Of note, Infliximab had acute effects on BP.  The proportions of subjects with decreased systolic BP were greater in the 5 mg/kg Infliximab (55%) and 10 mg/kg Infliximab (44%) groups compared with the placebo group (17%).  Corresponding decreases in diastolic BP were observed as well: 24%, 18%, and 8%, respectively.

Cardiovascular Adverse Events

Analysis of cardiovascular adverse event rates has the potential to provide clues to help elucidate the mechanism(s) of potentially deleterious action(s) of Infliximab in CHF.  Major factors to consider in the CHF patient population include: 1) genesis of arrhythmias; 2) hemodynamic effects; 3) exacerbation of ischemia; and 4) negative inotropism.  Adverse events most relevant to CHF are summarized in Table 6. 

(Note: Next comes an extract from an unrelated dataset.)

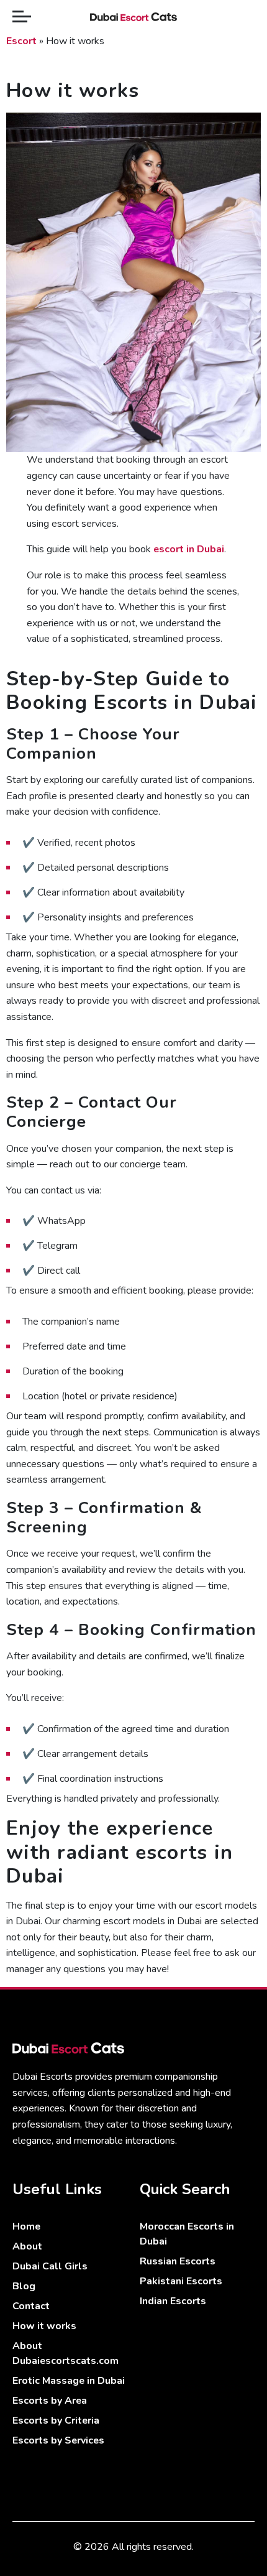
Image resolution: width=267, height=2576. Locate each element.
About (27, 2246)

Table 6:  Cardiovascular Adverse Events Through Week 28

 

There are trends favoring excess dizziness, dyspnea, hypotension, and angina in the Infliximab treatment groups.  Of note, dizziness was largely delayed, and not related to the infusion of the agent, per se, despite the apparent acute BP-lowering effect of Infliximab.

Safety Summary

Infliximab was associated with increased risk of death and hospitalization for CHF, as described under Efficacy Results.  Consistent with these findings, there are trends favoring excess dizziness, dyspnea, hypotension, angina, and myocardial infarction in the Infliximab treatment groups.  The patterns of deaths, physical findings, and adverse events do not suggest a specific mechanism through which Infliximab exerts deleterious effects in patients with CHF.

Summary

ATTACH was a small-sized, multicenter, randomized, double-blind, placebo-controlled dose-ranging, “add-on” study of Infliximab in CHF.  The investigation enrolled patients who were NYHA FC III-IV with an EF of £ 35%.  The study failed on its efficacy endpoints, and Infliximab appeared to show harm, as evidenced by excess death and requirement for hospitalization for CHF in the 10 mg/kg group.  Although the prespecified endpoints of death and CHF hospitalization were not increased in the 5 mg/kg Infliximab group, there are clues in the patterns of adverse events that suggest deleterious effects of Infliximab, even at the lower dose.  The limited sample size does not make it possible to distinguish between the two doses, and there is no basis to conclude that the 5 mg/kg does not increase mortality.

 

The study was not designed to assess the effect of Infliximab in milder forms of CHF (NYHA FC I and II), and no conclusions can be drawn regarding the safety of Infliximab in milder forms of CHF.

 

The patterns of deaths, physical findings, and adverse events do not suggest a unifying mechanism of action leading to harmful effects in the CHF population.  The study was too small to provide insight into specific CHF subgroups at particular risk of adverse outcomes with Infliximab.